Texas State students have created an interactive map detailing sewage spills over the recharge zone of the Edwards Aquifer in Bexar County, which could have future health and environmental implications.
A team of four students found the spills totaled more than 809,000 gallons since 2004. Yongmei Lu, associate professor in the Department of Geography, said her students created the map for a “service learning” project. The students had to apply skills learned in class to help a non-profit organization, in this case the Greater Edwards Aquifer Alliance. Lu said what started as a class project ended up raising questions about the environmental impact of urban development on and near the Edwards Aquifer.
Lu said Brady Nock, Mark Wilson, Rachael Weissman and Amy Woods were a part of the GeoTex Environmental Solutions student group that put together the interactive map. The map provides the latitude and longitude of the spills, when they occurred and how much sewage was discharged.
Annalisa Peace, executive director of the Greater Edwards Aquifer Alliance, said the sewage spills can be caused by many issues. The spills can result from breaks in water pipelines caused by rust, shifts in the earth or clogs from things people should flush down their drains, like grease. Sewage spills are particularly troublesome over the aquifer’s recharge zone because water is not filtered when it enters the aquifer from those locations.
“This is really a cause for concern because when you look at the amount of raw sewage spills in the San Antonio area, that’s all going into the aquifer,” Peace said.
Peace said with an increasing amount of development coming into the San Antonio area, more and more sewage pipelines are being installed.
Lu said in big cities with densely developed neighborhoods, like San Antonio, sewage pipelines are used.

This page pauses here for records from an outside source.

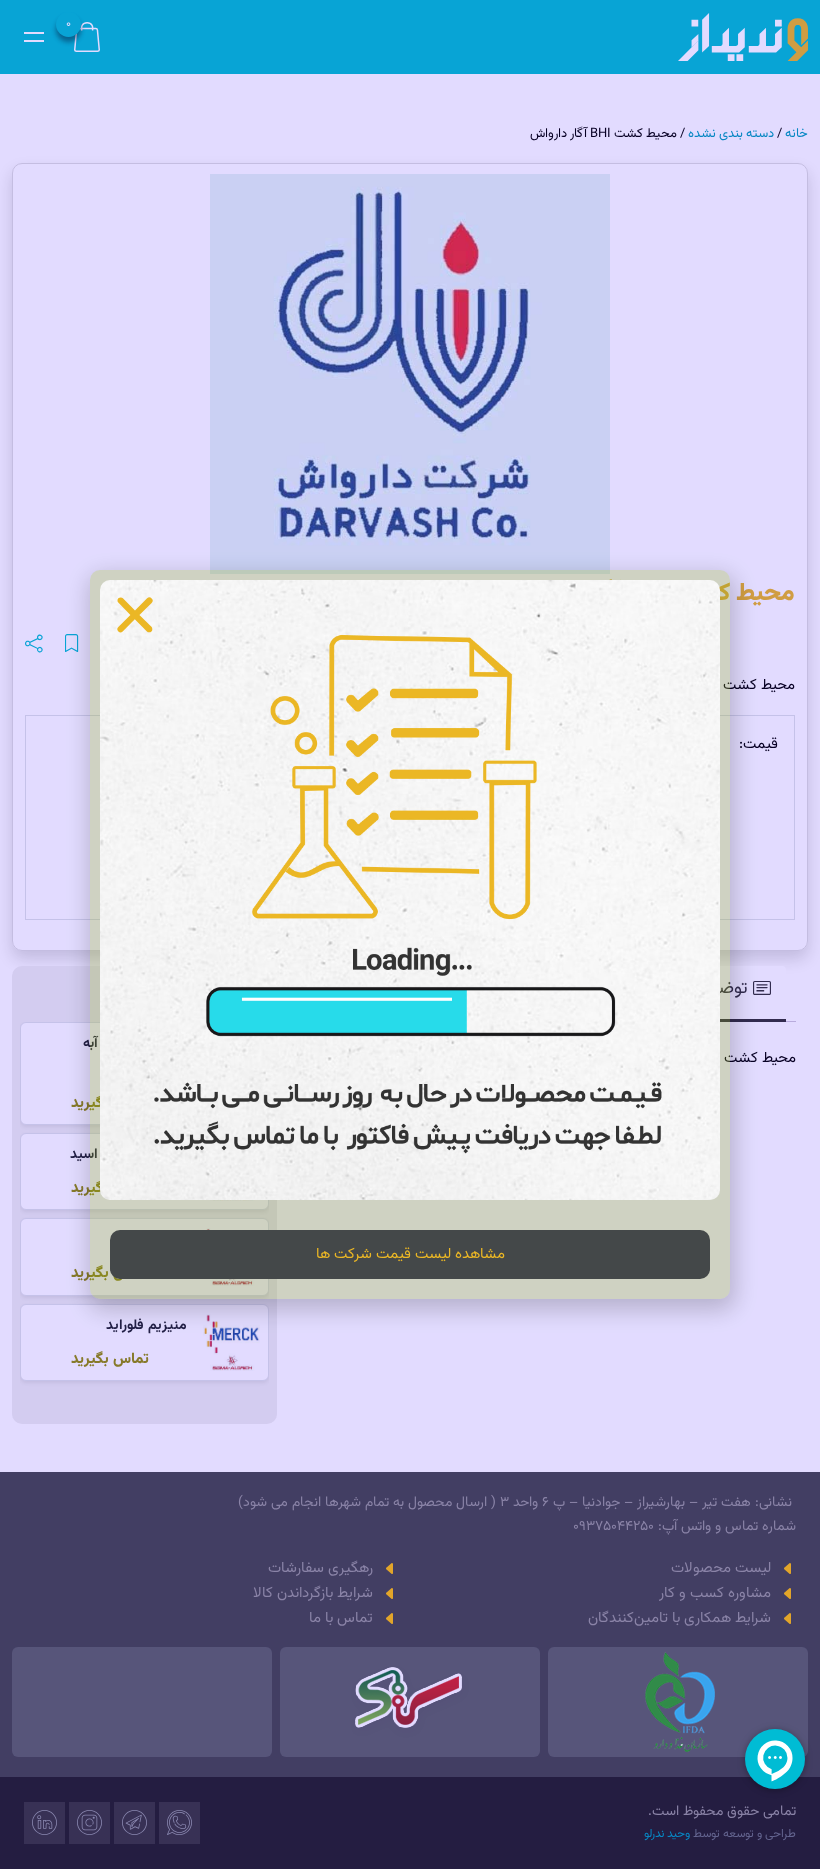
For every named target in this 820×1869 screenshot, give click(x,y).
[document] (410, 934)
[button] (135, 615)
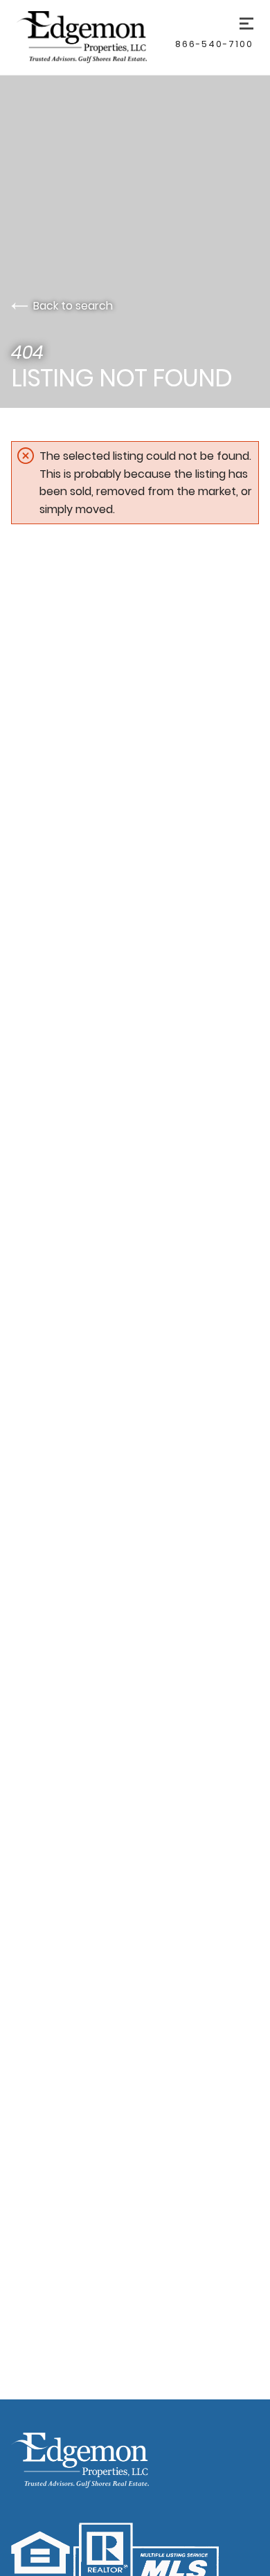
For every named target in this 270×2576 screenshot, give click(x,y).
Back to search (73, 306)
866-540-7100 (214, 44)
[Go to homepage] (96, 37)
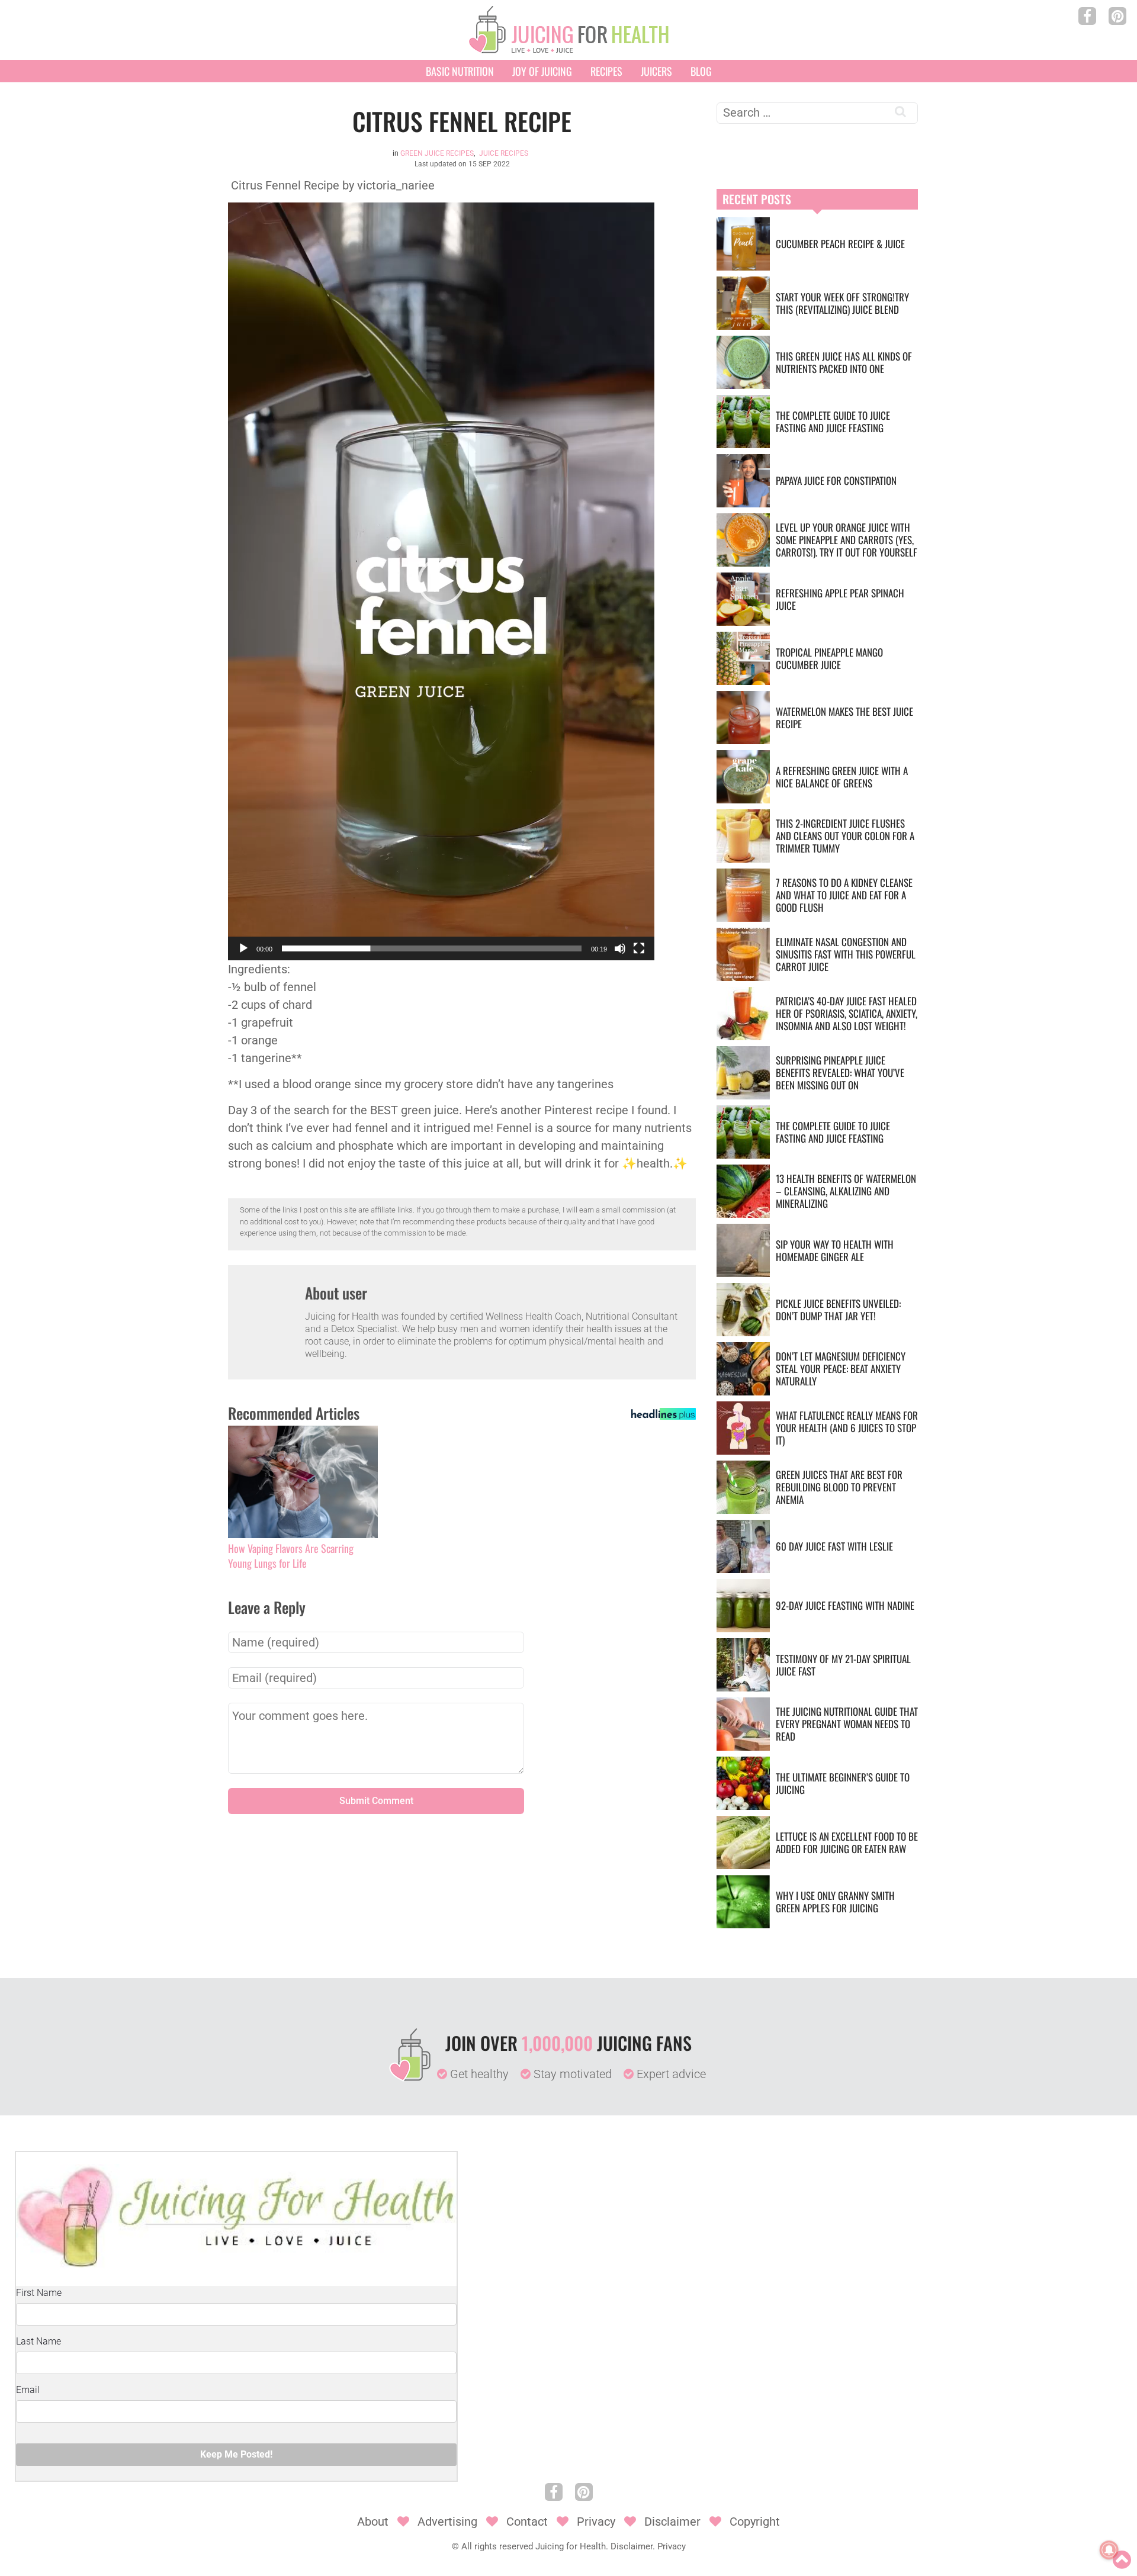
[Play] (243, 948)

Residents of San Antonio get their drinking water from the Edwards Aquifer.
Diane Wassenich, program for the San Marcos River Foundation, said it is “not a good plan” to develop on the Edwards Aquifer recharge zone. She said the sewer lines break, spills happen and residents end up drinking the contaminated water.
“It’s never good to have raw sewage mixed with your drinking water,” Wassenich said.
Lu said many residents in San Marcos have septic tanks on their properties, so as a result, their wastewater never goes through sewage pipelines. There are subsequently far fewer sewage leaks in Hays County in comparison to Bexar County. San Marcos’ smaller population is a factor, she said.
Wassenich said there have still been sewage spills in town, even though the Edwards Aquifer recharge zone in San Marcos is not as highly developed as it is in Bexar County. The City of San Marcos has been steadily upgrading its sewage system, with improvements recently being made on the pipelines on Sessom Drive.
Lu said it is especially important for the water in San Marcos to be uncontaminated. When contaminated water enters the aquifer, it will pollute the San Marcos River years later. The endangered species unique to the area, such as, will disappear if sewage spills keep occurring.
“If we don’t take care of this now, future generations will suffer,” Lu said.